(Stored entries)
##########
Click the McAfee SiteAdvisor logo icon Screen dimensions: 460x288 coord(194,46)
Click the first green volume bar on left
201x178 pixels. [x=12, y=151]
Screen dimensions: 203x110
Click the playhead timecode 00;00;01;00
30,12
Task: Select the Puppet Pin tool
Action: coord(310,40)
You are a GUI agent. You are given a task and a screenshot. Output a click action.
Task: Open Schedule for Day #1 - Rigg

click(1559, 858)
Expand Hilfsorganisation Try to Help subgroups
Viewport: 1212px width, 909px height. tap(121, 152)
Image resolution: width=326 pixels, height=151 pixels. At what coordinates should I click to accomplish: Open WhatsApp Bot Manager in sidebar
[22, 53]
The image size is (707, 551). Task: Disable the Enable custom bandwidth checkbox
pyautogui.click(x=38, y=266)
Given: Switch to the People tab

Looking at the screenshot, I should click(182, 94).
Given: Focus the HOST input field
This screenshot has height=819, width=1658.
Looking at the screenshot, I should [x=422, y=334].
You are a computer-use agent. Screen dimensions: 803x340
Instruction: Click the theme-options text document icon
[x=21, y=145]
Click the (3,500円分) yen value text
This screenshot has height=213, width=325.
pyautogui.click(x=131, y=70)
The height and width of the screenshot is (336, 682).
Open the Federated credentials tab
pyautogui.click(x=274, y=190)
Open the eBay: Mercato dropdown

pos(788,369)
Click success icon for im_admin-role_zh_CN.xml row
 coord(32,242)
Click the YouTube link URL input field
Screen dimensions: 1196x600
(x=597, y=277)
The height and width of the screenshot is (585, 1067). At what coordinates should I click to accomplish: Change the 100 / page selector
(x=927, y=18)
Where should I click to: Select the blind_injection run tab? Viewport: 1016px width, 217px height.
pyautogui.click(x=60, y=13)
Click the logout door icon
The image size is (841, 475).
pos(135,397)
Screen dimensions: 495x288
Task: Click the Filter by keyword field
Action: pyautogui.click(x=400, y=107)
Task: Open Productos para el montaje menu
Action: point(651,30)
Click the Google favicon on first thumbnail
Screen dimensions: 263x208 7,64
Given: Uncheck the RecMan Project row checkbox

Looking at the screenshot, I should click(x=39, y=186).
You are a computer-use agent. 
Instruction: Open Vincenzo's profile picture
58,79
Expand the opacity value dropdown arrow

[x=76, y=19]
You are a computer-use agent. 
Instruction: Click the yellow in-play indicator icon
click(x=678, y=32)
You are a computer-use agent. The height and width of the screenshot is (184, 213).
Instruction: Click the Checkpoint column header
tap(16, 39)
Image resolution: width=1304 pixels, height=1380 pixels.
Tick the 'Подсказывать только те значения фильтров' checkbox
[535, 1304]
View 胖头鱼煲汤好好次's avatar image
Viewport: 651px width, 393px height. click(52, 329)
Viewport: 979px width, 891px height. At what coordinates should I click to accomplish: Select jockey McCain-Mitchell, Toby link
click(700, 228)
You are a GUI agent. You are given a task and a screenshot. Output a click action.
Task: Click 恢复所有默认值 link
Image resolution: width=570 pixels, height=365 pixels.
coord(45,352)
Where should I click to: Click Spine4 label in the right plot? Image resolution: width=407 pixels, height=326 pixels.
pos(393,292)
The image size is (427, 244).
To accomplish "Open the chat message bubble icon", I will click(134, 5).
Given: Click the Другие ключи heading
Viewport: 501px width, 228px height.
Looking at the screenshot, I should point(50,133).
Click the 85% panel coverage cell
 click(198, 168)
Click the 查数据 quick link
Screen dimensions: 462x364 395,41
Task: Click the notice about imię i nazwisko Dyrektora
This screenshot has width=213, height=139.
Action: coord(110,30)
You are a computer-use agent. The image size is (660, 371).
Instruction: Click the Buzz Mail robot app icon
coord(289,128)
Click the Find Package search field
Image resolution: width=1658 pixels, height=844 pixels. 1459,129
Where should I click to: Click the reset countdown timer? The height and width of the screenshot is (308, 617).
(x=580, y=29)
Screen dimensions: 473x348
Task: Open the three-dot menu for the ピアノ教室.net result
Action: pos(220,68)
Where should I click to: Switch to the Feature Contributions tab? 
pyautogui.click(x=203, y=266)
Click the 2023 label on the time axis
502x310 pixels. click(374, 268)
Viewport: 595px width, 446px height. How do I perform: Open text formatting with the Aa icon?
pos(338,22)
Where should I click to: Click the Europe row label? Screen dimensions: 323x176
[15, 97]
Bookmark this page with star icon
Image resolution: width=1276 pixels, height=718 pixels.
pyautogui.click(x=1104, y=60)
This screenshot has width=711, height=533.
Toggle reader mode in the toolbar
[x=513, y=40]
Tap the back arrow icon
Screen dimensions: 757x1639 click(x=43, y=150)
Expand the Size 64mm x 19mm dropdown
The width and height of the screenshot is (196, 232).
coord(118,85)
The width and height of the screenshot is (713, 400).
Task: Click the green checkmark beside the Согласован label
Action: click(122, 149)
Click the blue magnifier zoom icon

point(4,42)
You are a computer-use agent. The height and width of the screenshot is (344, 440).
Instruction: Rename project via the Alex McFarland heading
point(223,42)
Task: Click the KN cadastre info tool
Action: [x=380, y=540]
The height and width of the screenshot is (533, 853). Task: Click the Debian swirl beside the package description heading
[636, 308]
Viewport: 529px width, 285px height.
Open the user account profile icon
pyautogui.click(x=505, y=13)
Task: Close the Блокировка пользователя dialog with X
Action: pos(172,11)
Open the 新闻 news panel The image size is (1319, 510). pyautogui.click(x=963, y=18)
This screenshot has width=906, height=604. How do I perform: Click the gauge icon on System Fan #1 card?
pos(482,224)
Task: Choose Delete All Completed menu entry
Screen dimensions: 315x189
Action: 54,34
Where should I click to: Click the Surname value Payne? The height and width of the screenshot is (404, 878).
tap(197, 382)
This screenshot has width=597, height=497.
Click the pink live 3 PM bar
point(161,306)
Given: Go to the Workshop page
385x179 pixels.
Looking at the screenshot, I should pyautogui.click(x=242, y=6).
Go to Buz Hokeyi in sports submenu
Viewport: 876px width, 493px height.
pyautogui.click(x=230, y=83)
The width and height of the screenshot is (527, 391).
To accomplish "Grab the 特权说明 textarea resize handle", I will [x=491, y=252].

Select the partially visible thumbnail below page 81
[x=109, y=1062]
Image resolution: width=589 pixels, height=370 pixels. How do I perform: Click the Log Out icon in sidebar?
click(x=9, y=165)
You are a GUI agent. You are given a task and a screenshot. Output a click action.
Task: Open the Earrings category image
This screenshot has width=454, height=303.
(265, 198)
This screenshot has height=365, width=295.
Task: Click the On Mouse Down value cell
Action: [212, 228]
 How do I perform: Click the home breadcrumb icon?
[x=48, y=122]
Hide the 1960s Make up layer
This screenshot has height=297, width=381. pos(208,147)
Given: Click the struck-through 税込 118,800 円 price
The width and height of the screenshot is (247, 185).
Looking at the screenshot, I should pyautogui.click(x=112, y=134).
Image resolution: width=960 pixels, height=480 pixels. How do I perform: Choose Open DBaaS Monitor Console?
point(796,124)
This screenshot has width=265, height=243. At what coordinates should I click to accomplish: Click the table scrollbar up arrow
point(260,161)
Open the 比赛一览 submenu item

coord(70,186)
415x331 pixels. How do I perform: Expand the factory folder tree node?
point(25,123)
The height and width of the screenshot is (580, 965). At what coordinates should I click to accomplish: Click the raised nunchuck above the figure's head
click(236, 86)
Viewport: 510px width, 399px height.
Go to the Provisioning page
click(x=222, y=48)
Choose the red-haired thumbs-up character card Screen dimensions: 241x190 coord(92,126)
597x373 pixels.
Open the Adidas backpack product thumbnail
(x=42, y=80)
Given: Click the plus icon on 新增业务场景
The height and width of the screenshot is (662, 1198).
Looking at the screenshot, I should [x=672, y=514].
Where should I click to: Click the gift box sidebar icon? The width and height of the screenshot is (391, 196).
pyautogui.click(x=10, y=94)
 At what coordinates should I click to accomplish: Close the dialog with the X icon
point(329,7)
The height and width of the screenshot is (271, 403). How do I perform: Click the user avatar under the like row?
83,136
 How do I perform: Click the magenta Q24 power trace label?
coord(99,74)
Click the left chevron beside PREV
##########
**WHAT THE TASK ASKS:** One stretch of the lines above is wanted, from the line that contains "View 胖头鱼煲汤好好次's avatar image" through the line that contains "Task: Click 恢复所有默认值 link". Output it exactly.

**FINISHED TASK:**
View 胖头鱼煲汤好好次's avatar image
Viewport: 651px width, 393px height. click(52, 329)
Viewport: 979px width, 891px height. At what coordinates should I click to accomplish: Select jockey McCain-Mitchell, Toby link
click(700, 228)
You are a GUI agent. You are given a task and a screenshot. Output a click action.
Task: Click 恢复所有默认值 link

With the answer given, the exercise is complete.